“Se elimini l’impossibile, quello che rimane per quanto improbabile, deve essere la verità”. La celebre frase di Talete di Mileto, adottata anche da Sherlock Holmes, è perfettamente adatta alla nostra riflessione.
La storia contemporanea (dal 1900 Rivolta dei Boxers), che prediligo, mi ha insegnato che le certezze e i ricorsi della storia predetti da Giambattista Vico, sono indicatori spesso fallaci e contraddittori.
Non ho mai avuto problema nella mia vita professionale e personale ad ammettere di avere sbagliato.
Certamente come affermò l’eminenza grigia in un noto film di spionaggio “non ti ho detto che era impossibile, ma che era improbabile”, non avrei immaginato ciò che è realmente avvenuto.
Invece di spianare l’Ucraina in una settimana o al massimo in dieci-quindici giorni, la Russia non è riuscita ad annettere neanche l’intero Donbass dopo 51 mesi: adesso le sanzioni e le ricadute negative di un’economia trasformata in “economia di guerra” sono sintomi visibili di una latente involuzione economica-finanziaria-industriale che avvolgerà nel medio-lungo periodo l’intero sistema.
Pertanto aveva ragione Giorgia Meloni, oltre a Mario Draghi, all’UE, alla Nato, ai vari leaders occidentali sulla debolezza militare-strategica di una Russia che ha gradualmente perso i suoi alleati Siria, Venezuela, Iran, Cuba e si è dovuta affidare al Dragone cinese per sopravvivere.

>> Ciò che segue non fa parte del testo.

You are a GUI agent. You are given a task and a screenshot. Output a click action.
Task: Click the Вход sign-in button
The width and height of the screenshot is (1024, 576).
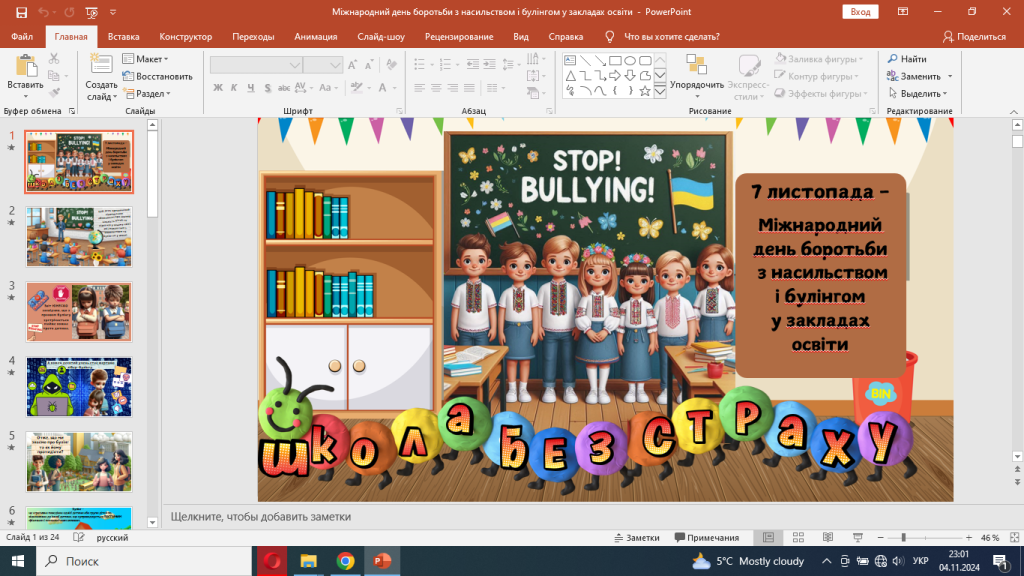[859, 11]
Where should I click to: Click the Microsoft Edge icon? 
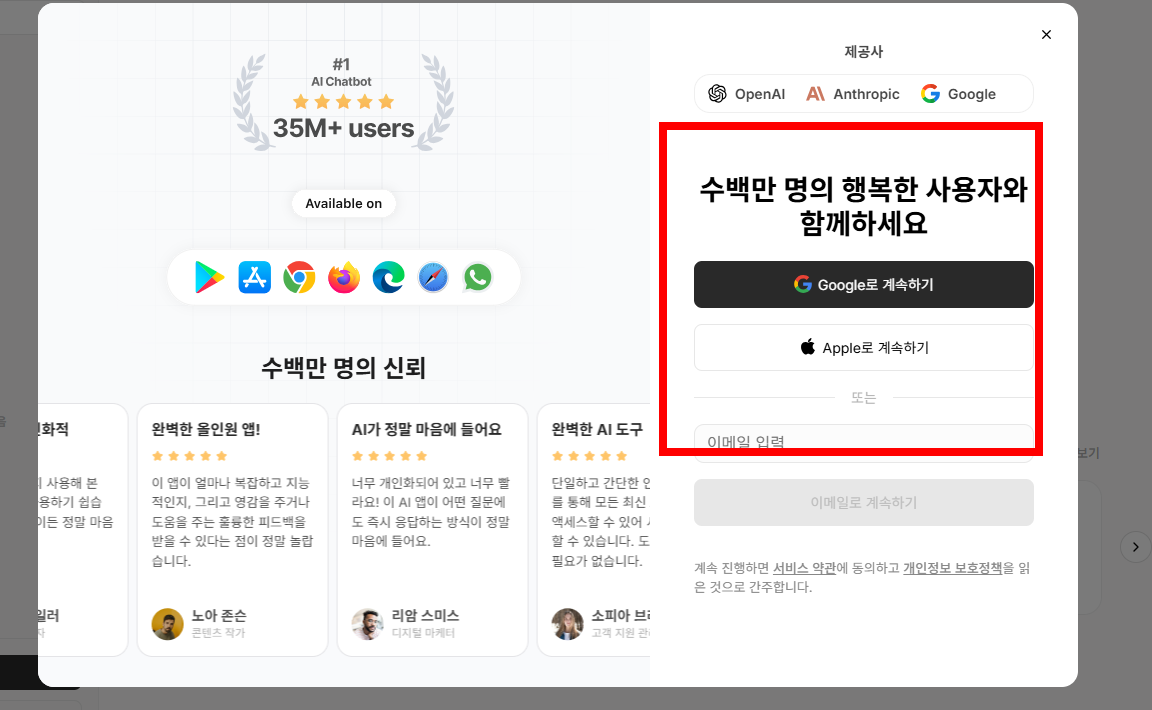(x=388, y=277)
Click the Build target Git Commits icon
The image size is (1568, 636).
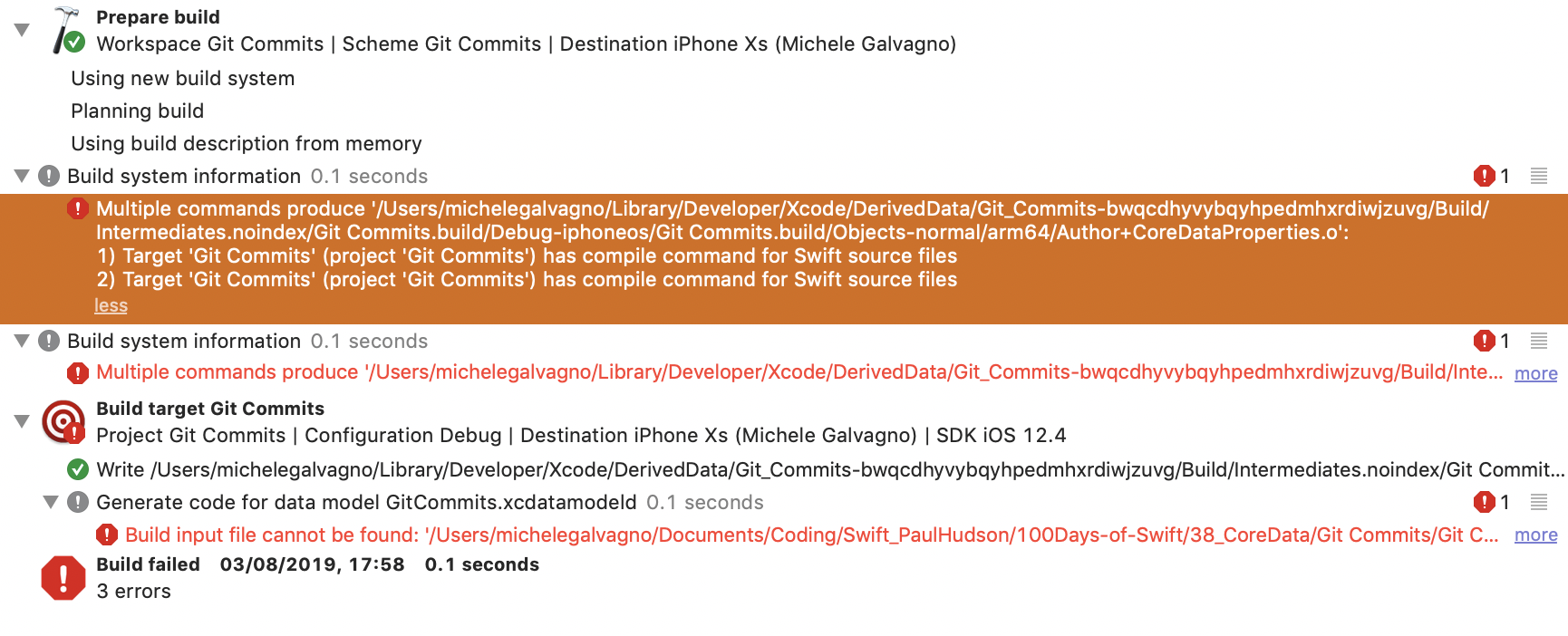[63, 422]
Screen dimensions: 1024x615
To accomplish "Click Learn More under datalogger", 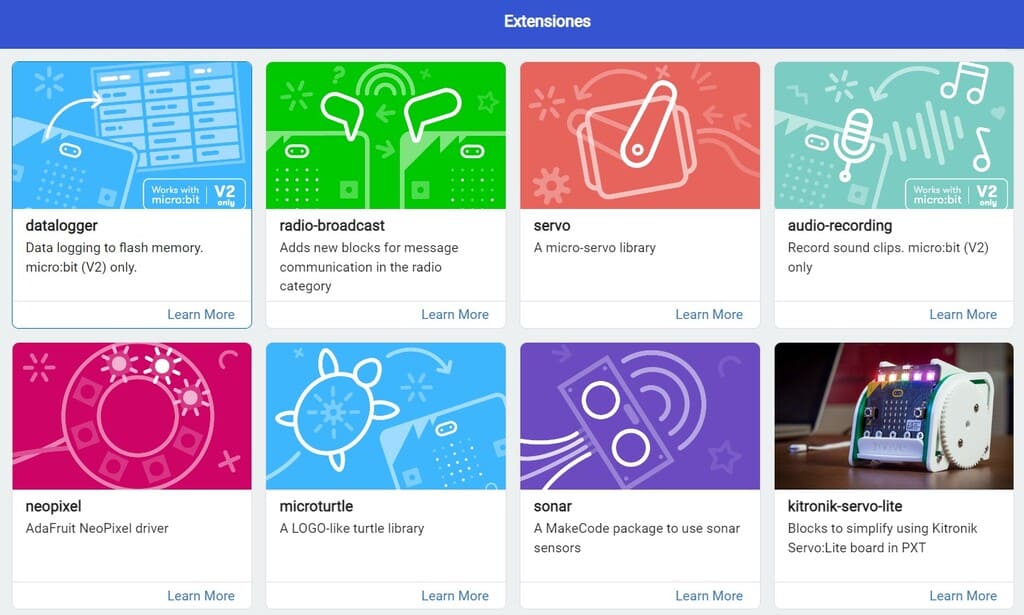I will coord(200,314).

Ancora una volta la soluzione della politica estera per mascherare le difficoltà interne è stata la pietra tombale di aspirazioni egemoniche e ambizioni imperiali: alcuni esempi… il Terzo Reich e il Giappone della seconda guerra mondiale pensarono di liberarsi dalla rispettiva dipendenza energetica-industriale con l’allargamento della propria sfera di influenza e furono costretti alla resa incondizionata, le giunte militari Grecia (1974) e Argentina (1982) invasero Cipro e le isole Falkland per recuperare il favore popolare, ma subirono sconfitte militari che decretarono la fine del loro potere, nel caso della Russia, Vladimir Putin artefice di un disastro geopolitico senza precedenti.